Oddly enough, the easiest way to start Brick Stitch is with a row of Ladder Stitch (so with this tutorial you get a "two for one").
1. To start, pass through two beads 3-4 times (leave a six inch tail) and pull the thread snug. Give the beads a nudge with your finger to get them to stand up, side by side, so that the holes run parallel to each other (rather then end to end).
2. String on bead #3. Circle around and pass through bead #2, then through bead #3 again.
3. Add bead #4. Circle around and pass through bead #3 and then through bead #4 again.
4. Continue in this way, adding a bead then circling around so that you connect it to the last bead until you have a six bead row. Try to keep the thread snug and your tension even, but the beads will wobble a little. They will straighten up later as you add brick stitch rows.
Now you begin Brick Stitch:
1. String on two beads. Turn, and pass the needle and thread underneath the "thread bridge" that connects the last two beads you added on your ladder stitch row. Pull it snug and use your finger to push the beads into the correct position (standing upright next to each other).Then take the needle up through the second of the two newly added beads. Pull it snug.
Notice that each of the beads is now connected by what I call a "thread bridge" that runs between the beads on top and bottom.
2. Slide on a single bead. Pass the needle under the next thread bridge (it doesn't matter if you go front to back, or back to front) and pull snug. Then pass the needle back up through the bead you just added.
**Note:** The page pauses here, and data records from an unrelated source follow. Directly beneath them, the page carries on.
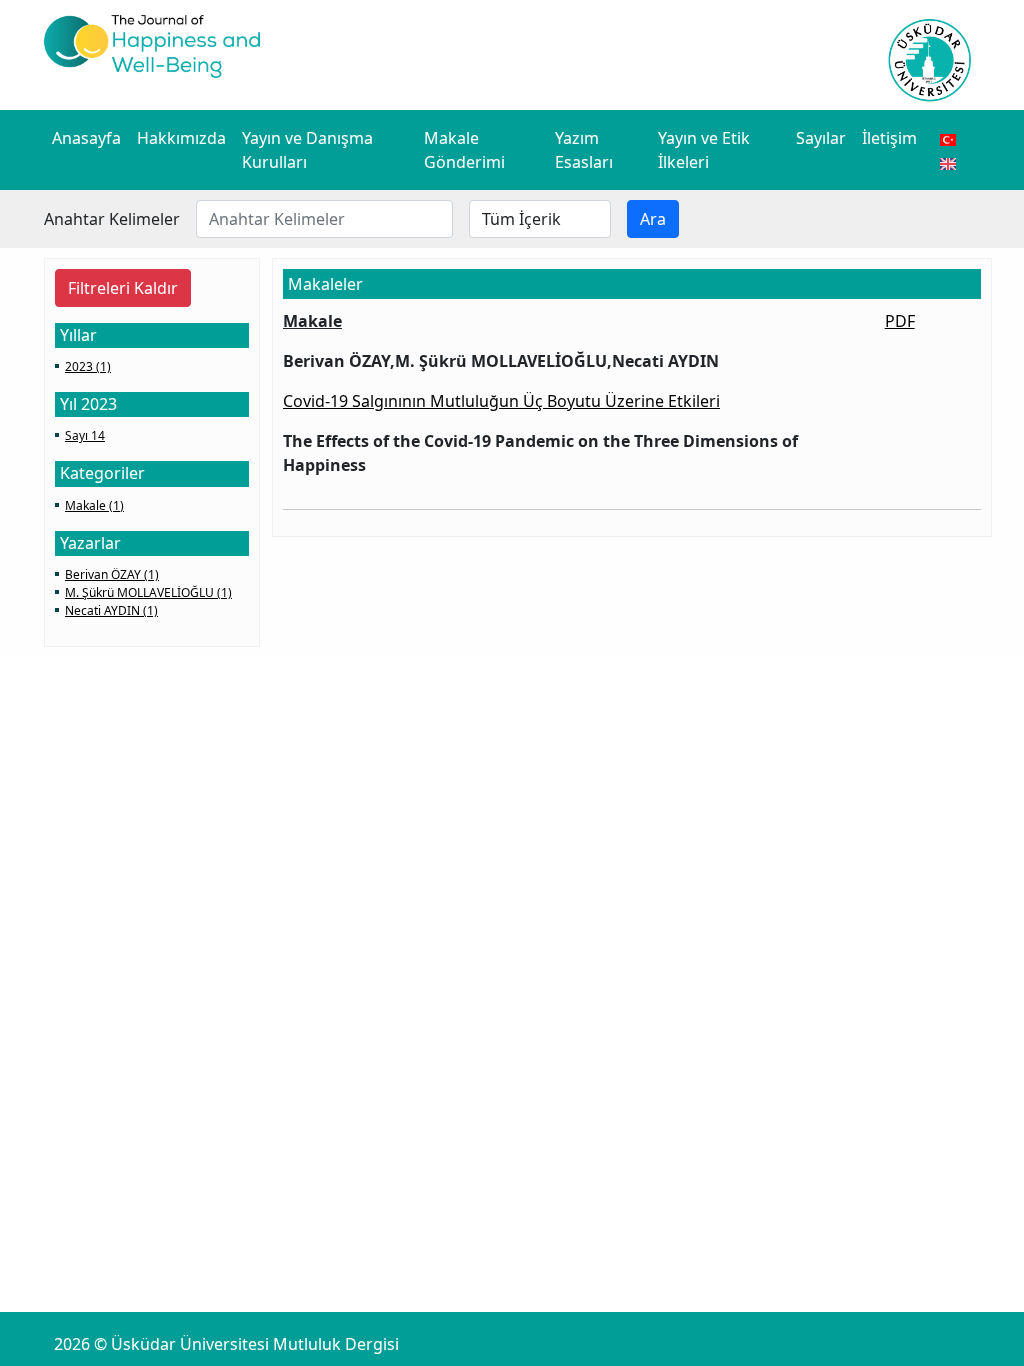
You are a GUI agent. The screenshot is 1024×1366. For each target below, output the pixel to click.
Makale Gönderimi (464, 150)
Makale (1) (94, 505)
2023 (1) (88, 366)
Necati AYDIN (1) (111, 610)
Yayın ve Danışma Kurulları (307, 150)
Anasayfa (86, 138)
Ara (653, 219)
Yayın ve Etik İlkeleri (704, 150)
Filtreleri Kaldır (123, 288)
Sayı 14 (85, 435)
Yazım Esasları (584, 150)
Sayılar (821, 138)
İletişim (889, 138)
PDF (900, 321)
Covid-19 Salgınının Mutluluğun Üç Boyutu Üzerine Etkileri (501, 401)
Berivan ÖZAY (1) (112, 574)
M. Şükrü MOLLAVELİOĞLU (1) (148, 592)
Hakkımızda (181, 138)
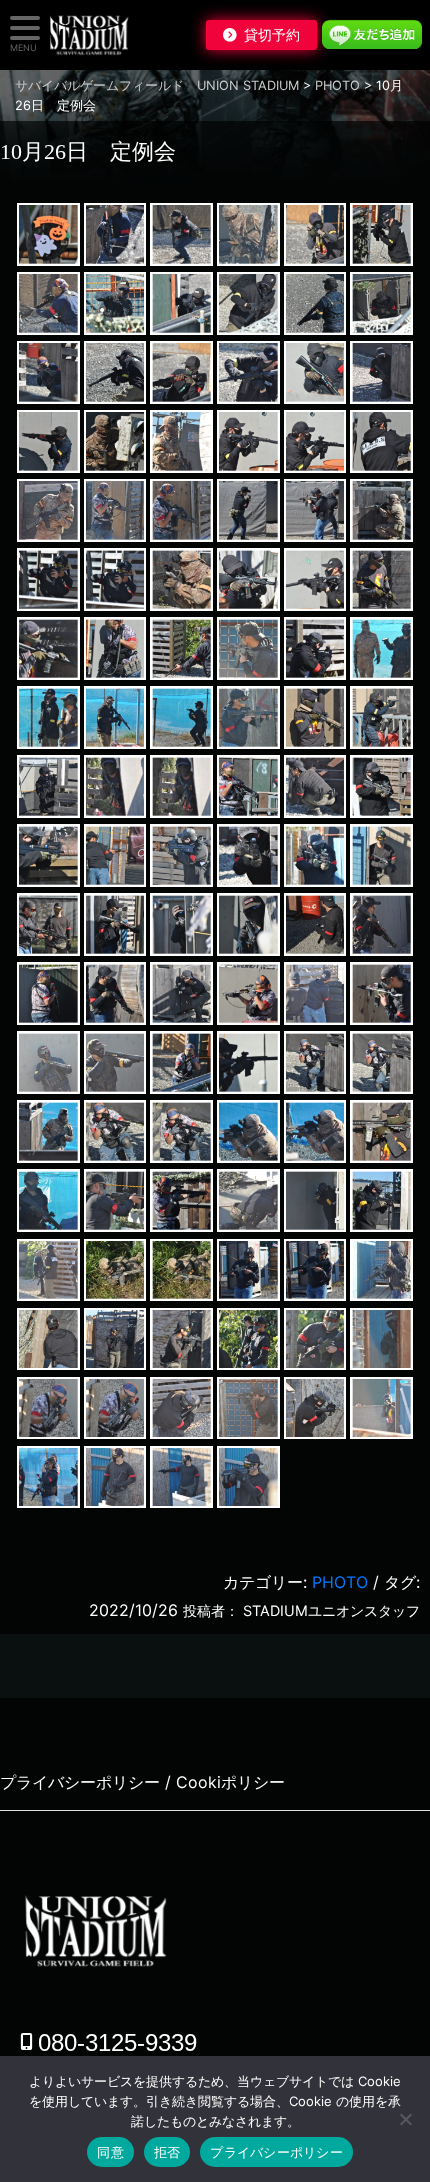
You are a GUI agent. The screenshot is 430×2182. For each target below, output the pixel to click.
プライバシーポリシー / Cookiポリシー (142, 1782)
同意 (110, 2152)
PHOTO (340, 1582)
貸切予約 (272, 35)
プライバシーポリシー (276, 2152)
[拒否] (405, 2119)
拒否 (167, 2152)
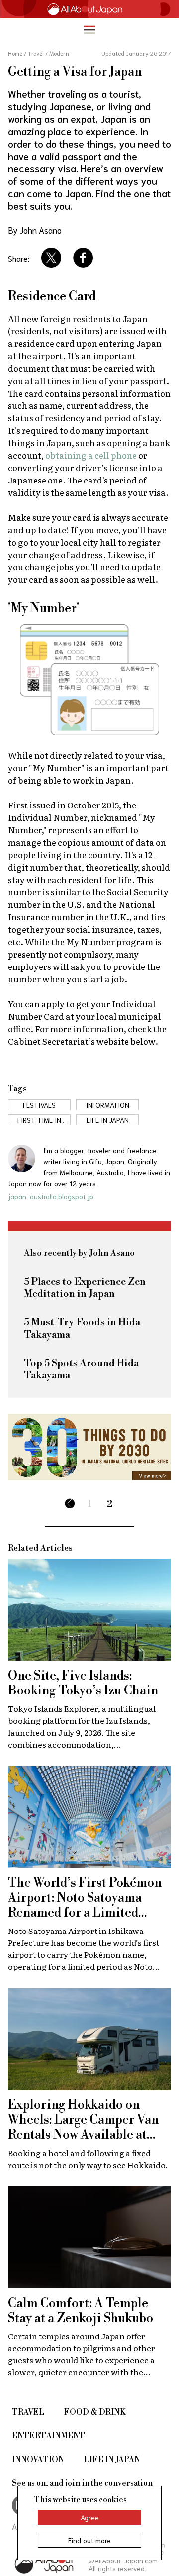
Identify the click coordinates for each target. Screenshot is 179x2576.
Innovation (38, 2460)
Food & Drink (95, 2412)
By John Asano (35, 229)
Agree (89, 2517)
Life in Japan (112, 2460)
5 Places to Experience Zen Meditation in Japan (85, 1288)
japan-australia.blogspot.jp (50, 1196)
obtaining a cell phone (91, 455)
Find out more (89, 2540)
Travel (28, 2412)
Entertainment (48, 2436)
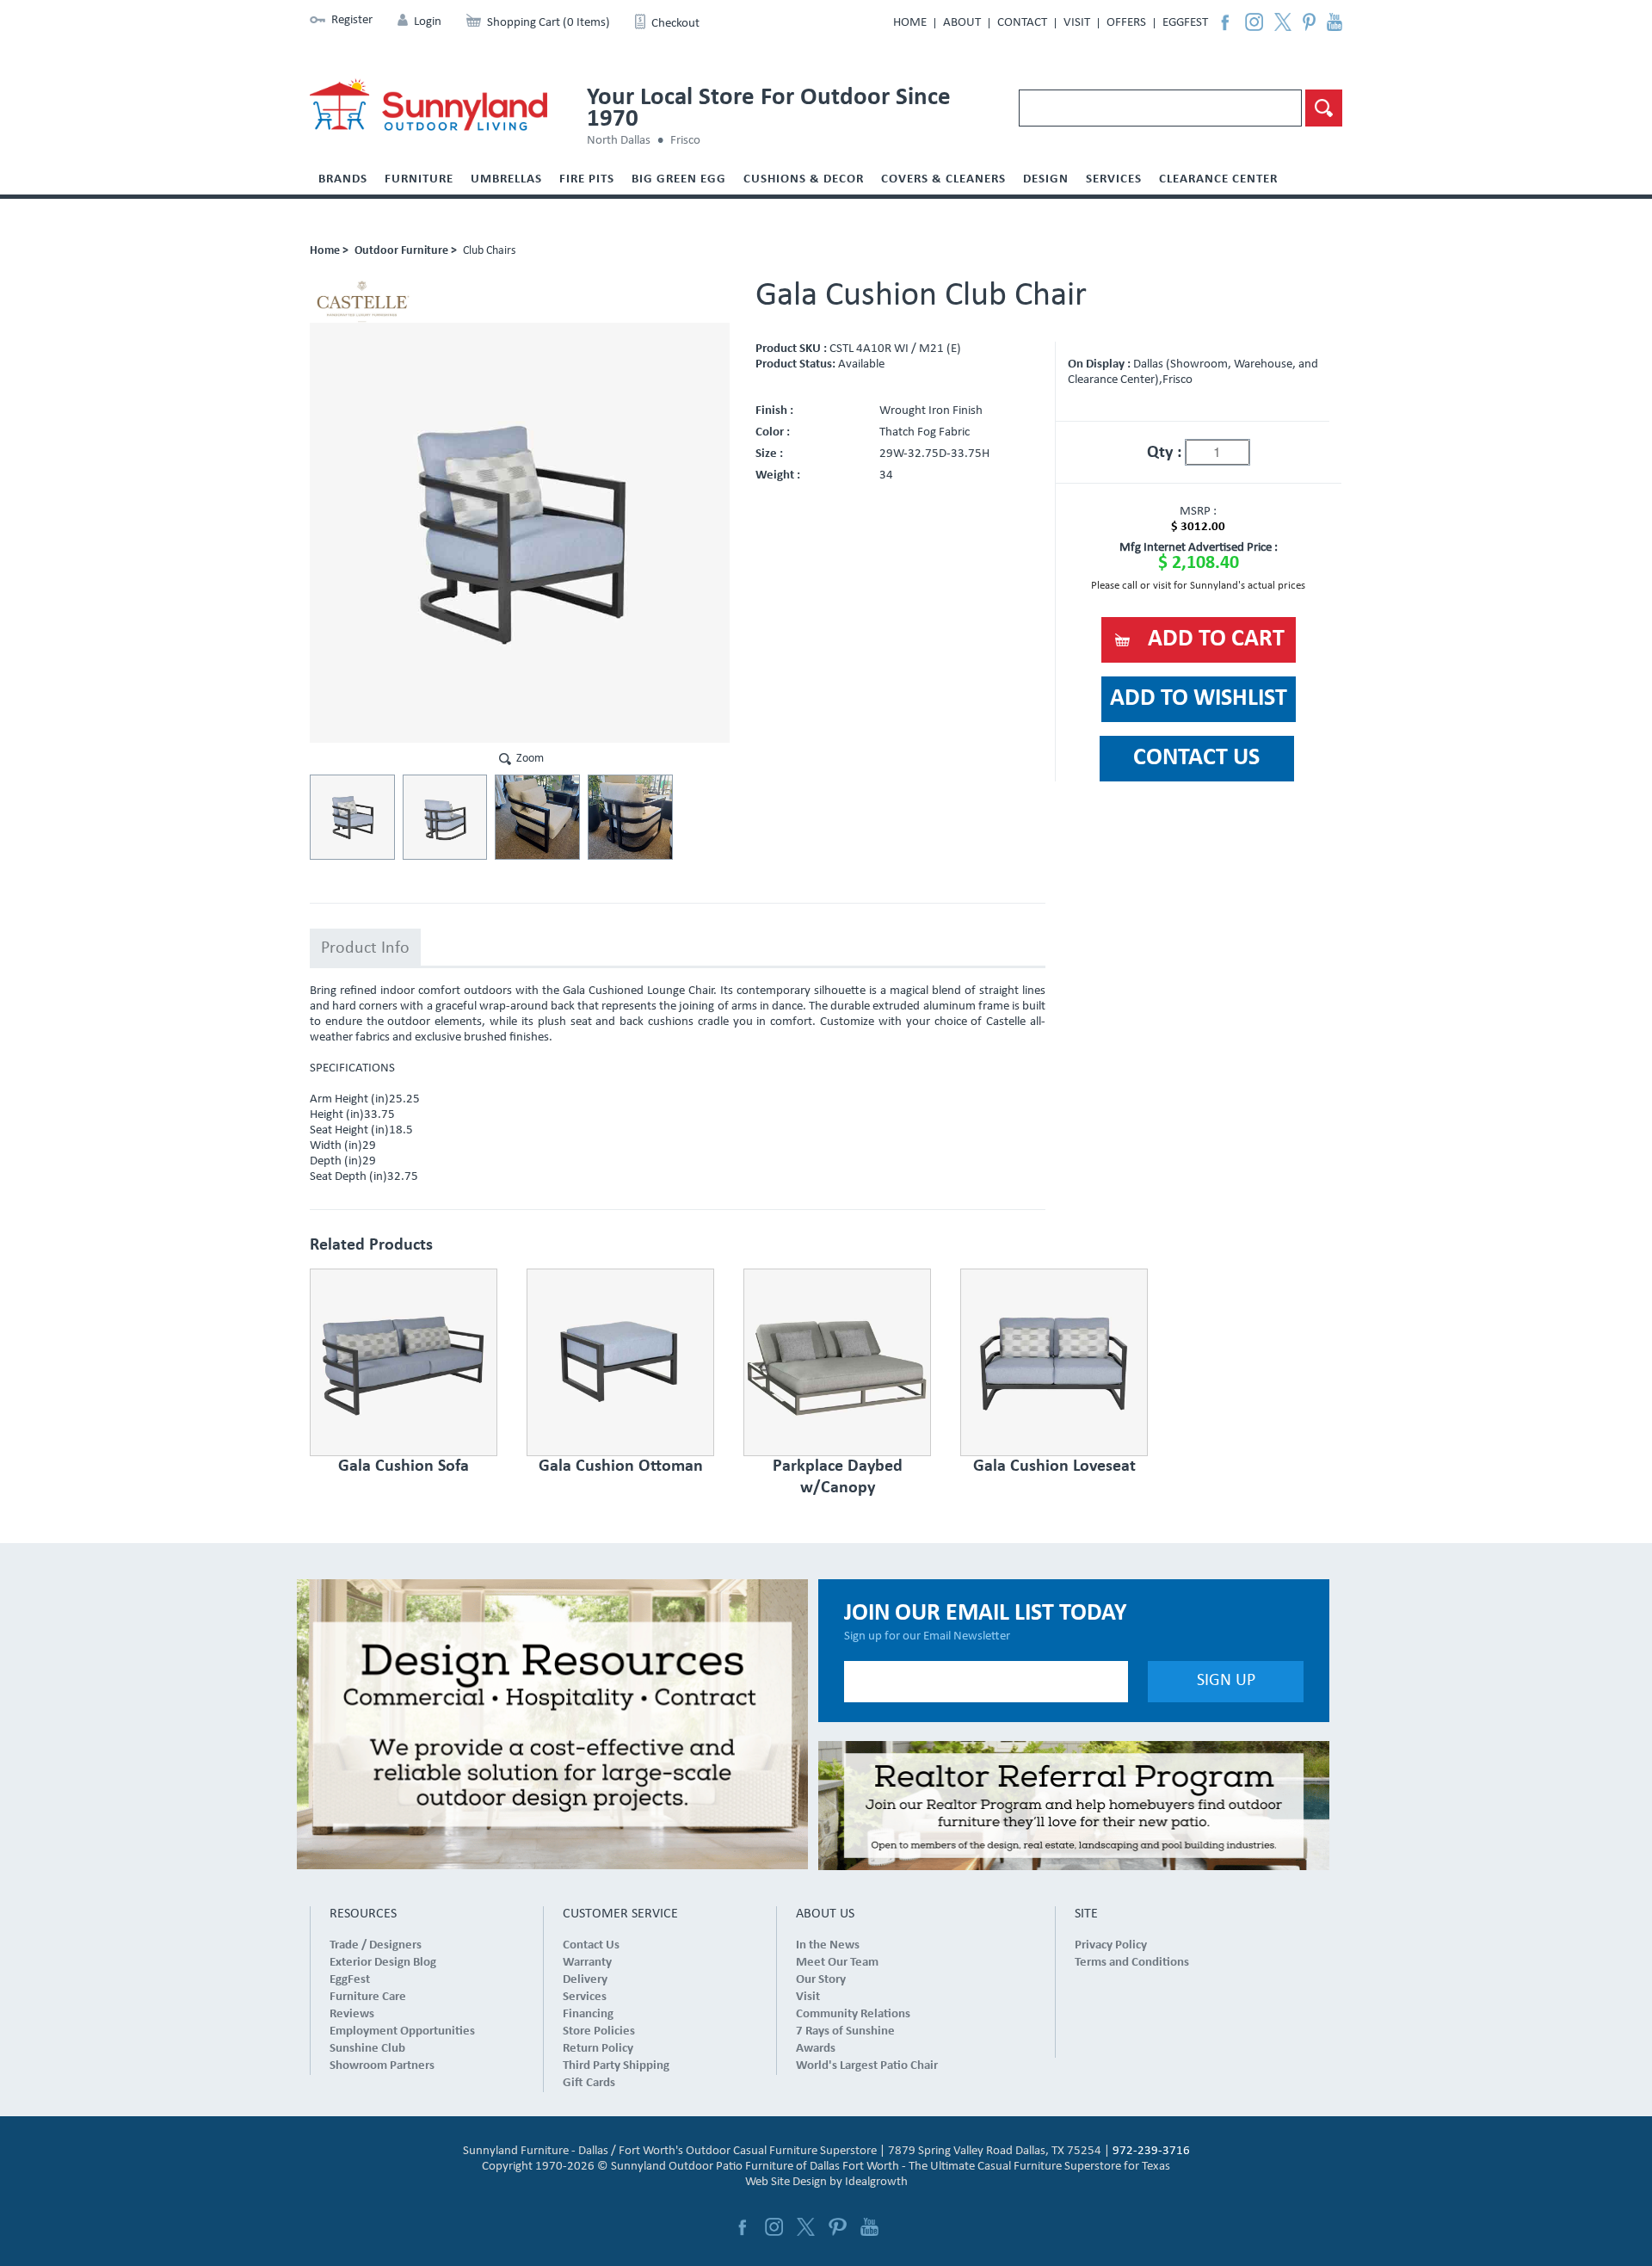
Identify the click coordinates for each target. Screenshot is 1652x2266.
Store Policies (599, 2031)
3. Keep repeating Step 2 until the row is completed.
Notice that the last bead seems to end up a little short of the end. And the first bead of the row hangs off a little. Don't worry!This is the way it is supposed to be. That kind pattern is why it is called "Brick Stitch".
Be sure to tighten your stitches after every bead you add. It is much easier to do that than to try to tighten a whole loose row!
4. To begin the new row, add two beads, turn, and pass under the last thread bridge of the last row - just like in Step 1. Then finish the new row by repeating Step 2 over and over.
Whenever you start a new row you add two beads. All other times you only add one bead.
5. When the bead strip is done you will not see much thread at all. Weave the thread into the piece by circling through some of the beads (circle 3-4 times), then trim. No need to knot if you circle several times.
Weave in the tail at the start of the piece in the same way.
To end or hide the "tail": circle through the beads several times, then trim.
Hint: I usually start with about 1 1/2 yards of thread. Any longer and I get too many tangles.